Brüssel. Die historische Annäherung zwischen Kuba und den USA hat innerhalb der Europäischen Union heftige Auseinandersetzungen um den künftigen Kurs gegenüber dem sozialistisch regierten Karibikstaat ausgelöst. Das geht aus einem Mailwechsel europäischer Mitglieder der Parlamentarischen Versammlung der AKP-Staaten (Afrika, Karibik, Pazifik) und der EU hervor, der amerika21 vorliegt. Demnach haben Vertreter der konservativen Mehrheit im Europäischen Parlament eine Erklärung verhindert, mit der die AKP-EU-Versammlung nach dem US-Vorbild auch für eine Annäherung der Europäischen Union an Kuba plädiert hätte. Vertreter der Sozialdemokraten reagierten auf die Blockade verhalten, linke Parlamentarier protestierten.

Die Mitglieder des Parlamentariergremiums "begrüßen die von (US-)Präsident (Barack) Obama angekündigte Wiederannäherung zwischen den Vereinigten Staaten und Kuba", heißt es in dem Text, der am 18. Dezember vom Sekretariat der AKP-EU-Gruppe versendet wurde. Man hoffe, dass die Ankündigung in einer Aufhebung der wirtschaftlichen Sanktionen gegen Kuba münde. Zugleich rief der Erklärungsentwurf, der vom Ko-Präsidenten der Gruppe, dem belgischen EU-Abgeordneten Louis Michel gezeichnet war, die EU-Staaten dazu auf, die sogenannte Gemeinsame Position gegenüber Kuba "zu verändern, damit Kuba Zugang zum Cotonou-Abkommen erhält". Dieser völkerrechtliche Vertrag regelt vor allem den zollfreien Warenverkehr zwischen der EU und den Staaten Afrikas, der Karibik und des Pazifikraums.

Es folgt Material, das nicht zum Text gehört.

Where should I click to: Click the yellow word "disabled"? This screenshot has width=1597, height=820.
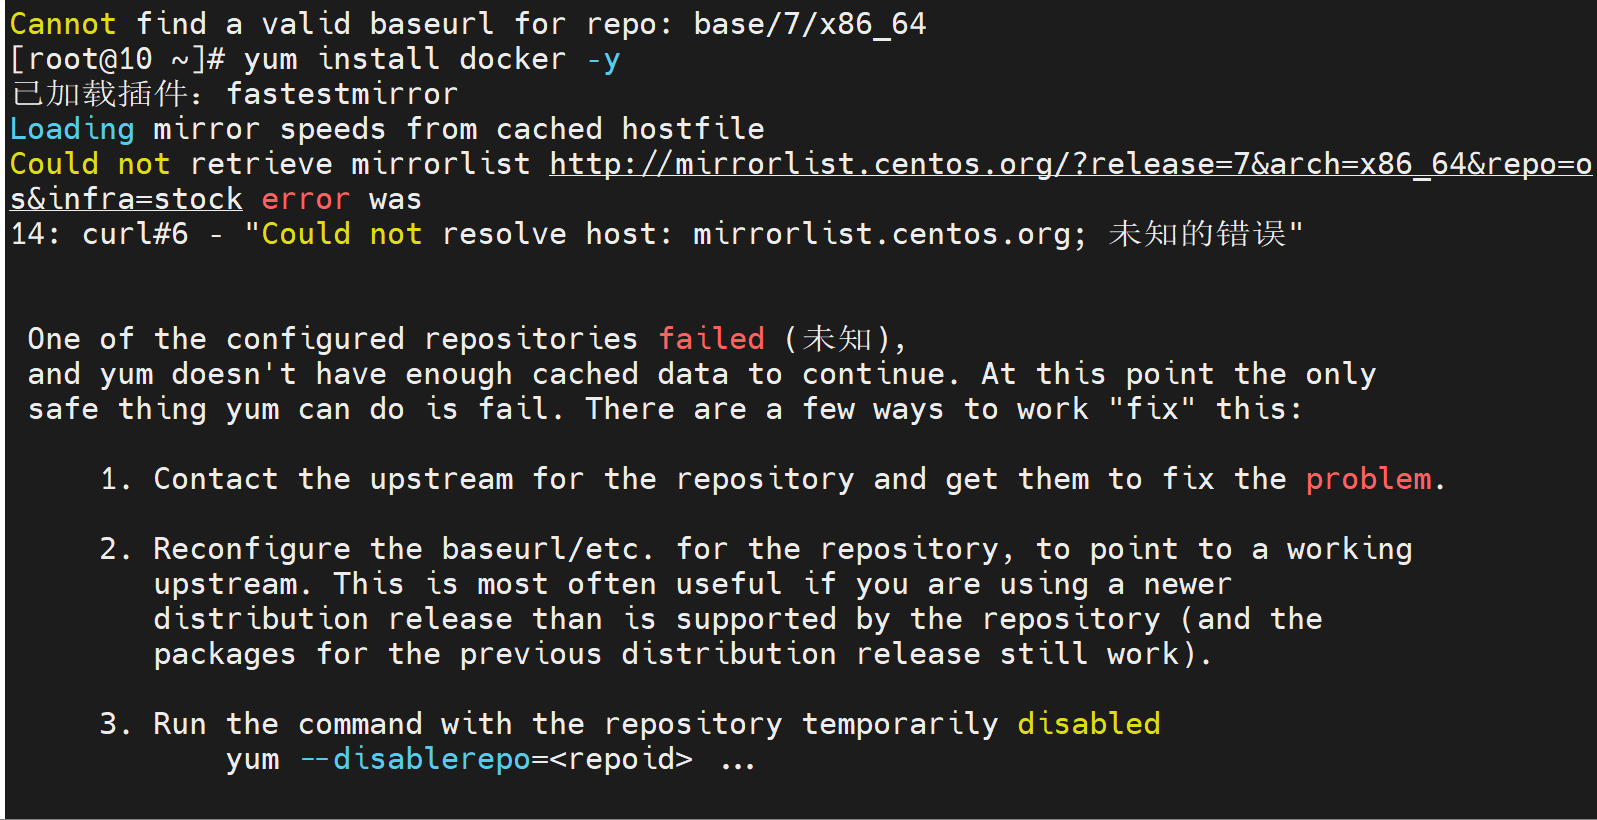point(1088,724)
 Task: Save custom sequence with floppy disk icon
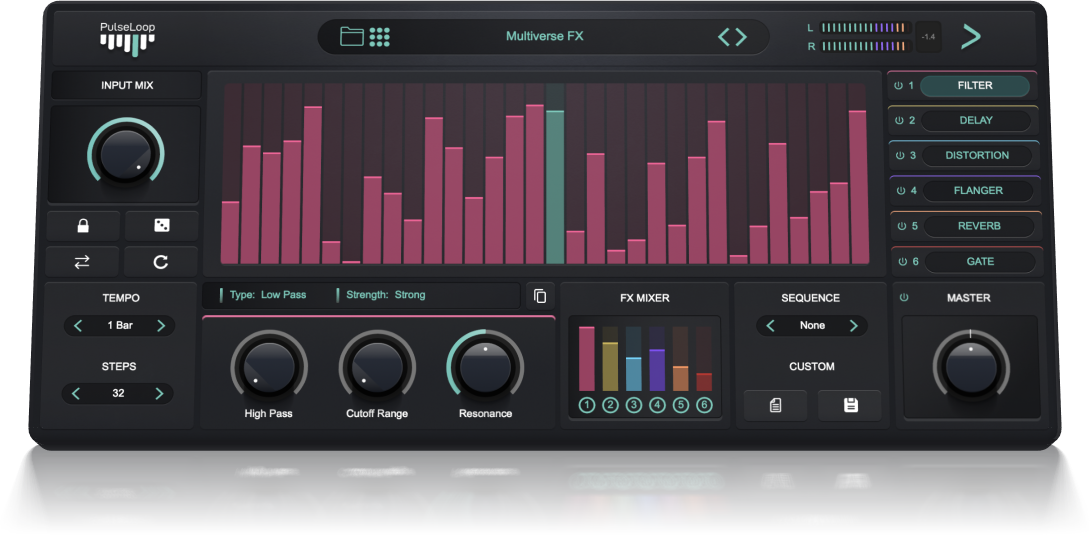(850, 405)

Obgleich in dem Text des belgischen Liberalen Michel auch eine "Verbesserung der Menschenrechtslage und der rechtsstaatlichen Ordnung" in Kuba gefordert wurde, blockierten konservative Abgeordnete die Initiative. In einer harschen E-Mail protestierte der deutsche CDU-Abgeordnete Michael Gahler gegen den Erklärungsentwurf. Die Wiederaufnahme der diplomatischen Beziehungen zwischen den USA und Kuba sei eine Sache, schrieb der hessische Christdemokrat, die Bereitschaft, einen Demokratisierungsprozess einzuleiten, sei eine andere Sache: "Die Castro-Brüder und ihre Ein-Parteien-Struktur haben jedoch kein Interesse, einen solchen Prozess einzuleiten", befand Gahler.

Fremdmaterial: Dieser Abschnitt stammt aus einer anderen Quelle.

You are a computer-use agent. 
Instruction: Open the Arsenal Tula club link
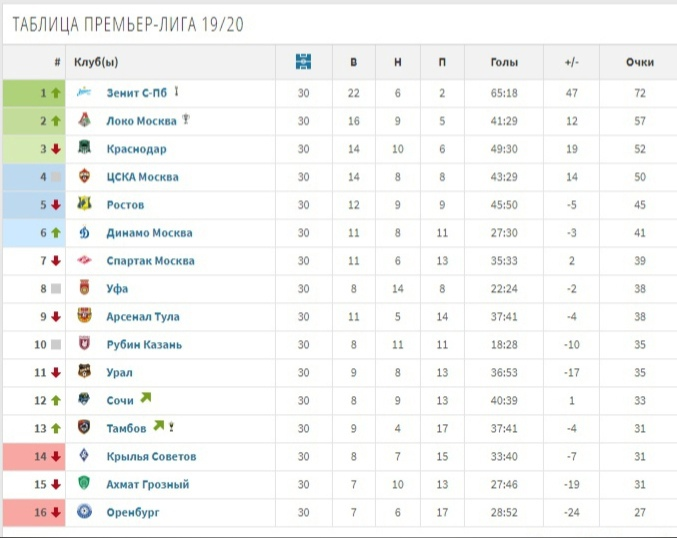click(143, 316)
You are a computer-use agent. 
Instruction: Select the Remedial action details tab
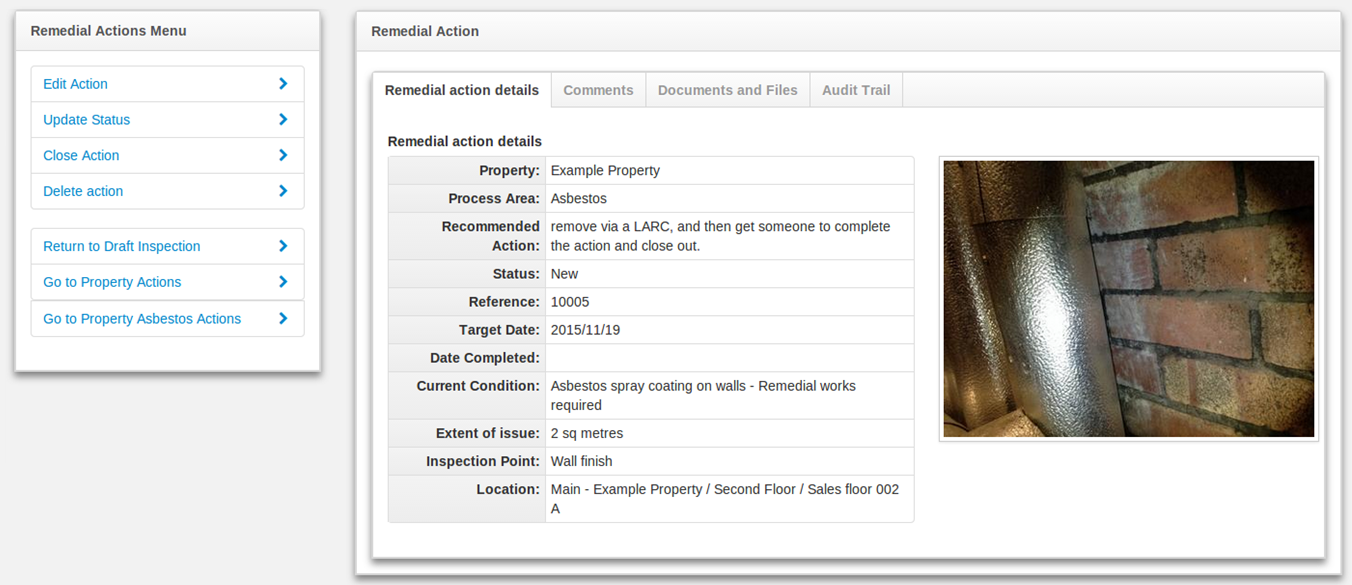click(461, 90)
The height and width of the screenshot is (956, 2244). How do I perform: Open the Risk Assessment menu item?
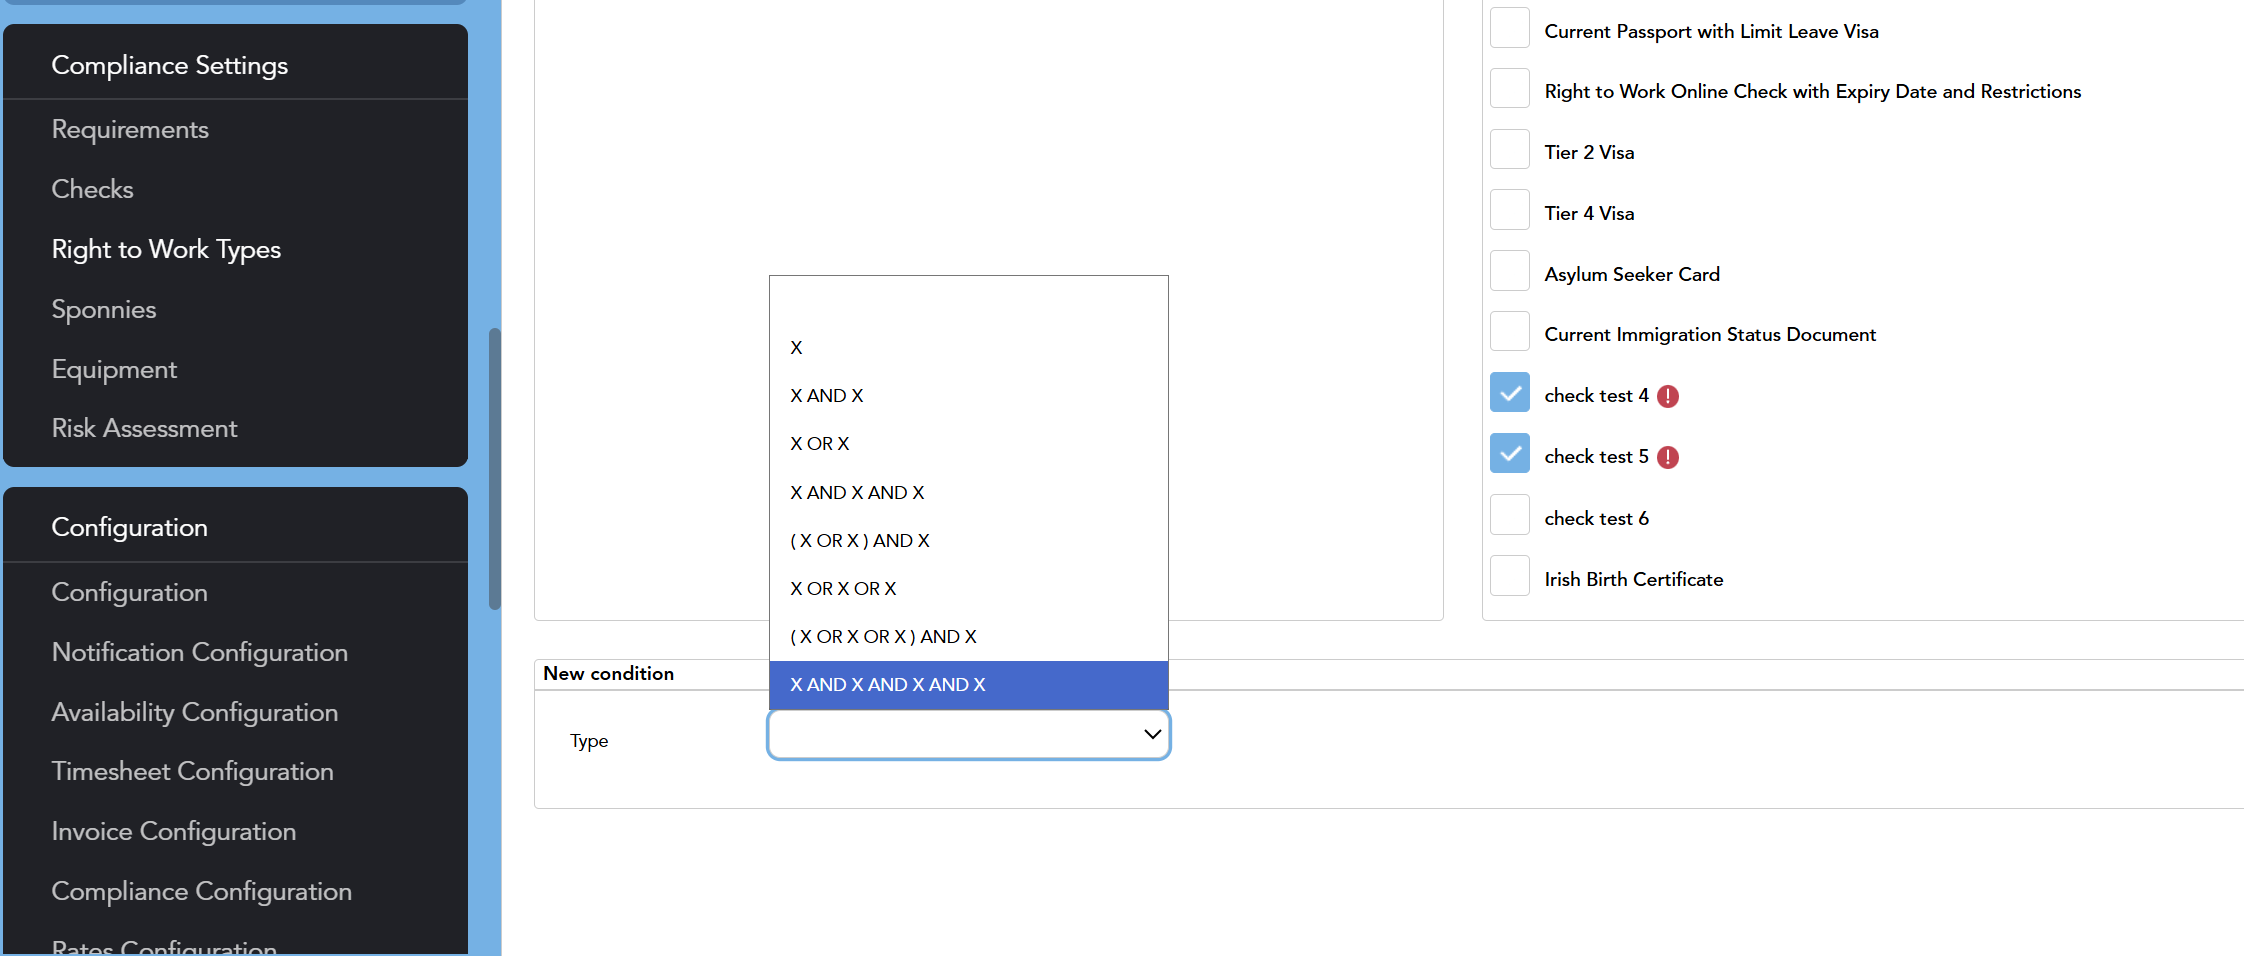pyautogui.click(x=144, y=428)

Sachlicher argumentierte der kroatische Konservative Davor Ivo Stier, der im Namen der Europäischen Volkspartei Einspruch gegen das Dokument einlegte. Die neuen Entwicklungen machten eine eingehende Debatte unter den EU-Mitgliedsstaaten notwendig, schrieb er an seine Parlamentskollegen. Tatsächlich hatte die am 17. Dezember zeitgleich in Havanna und Washington verkündete Wiederannäherung beider Staaten die EU kalt erwischt. Noch am Vortag hatten Mitglieder der Lateinamerika-Arbeitsgruppe des Europäischen Rates darüber gerätselt, weshalb die kubanische Seite laufende Gespräche über ein politisches Abkommen vorübergehend ausgesetzt hat. Nur einen Tag später erfuhren die Fachpolitiker den Grund in den Nachrichten: Offenbar will Havanna mit der EU auf Basis der neuen politischen Situation weiterverhandeln.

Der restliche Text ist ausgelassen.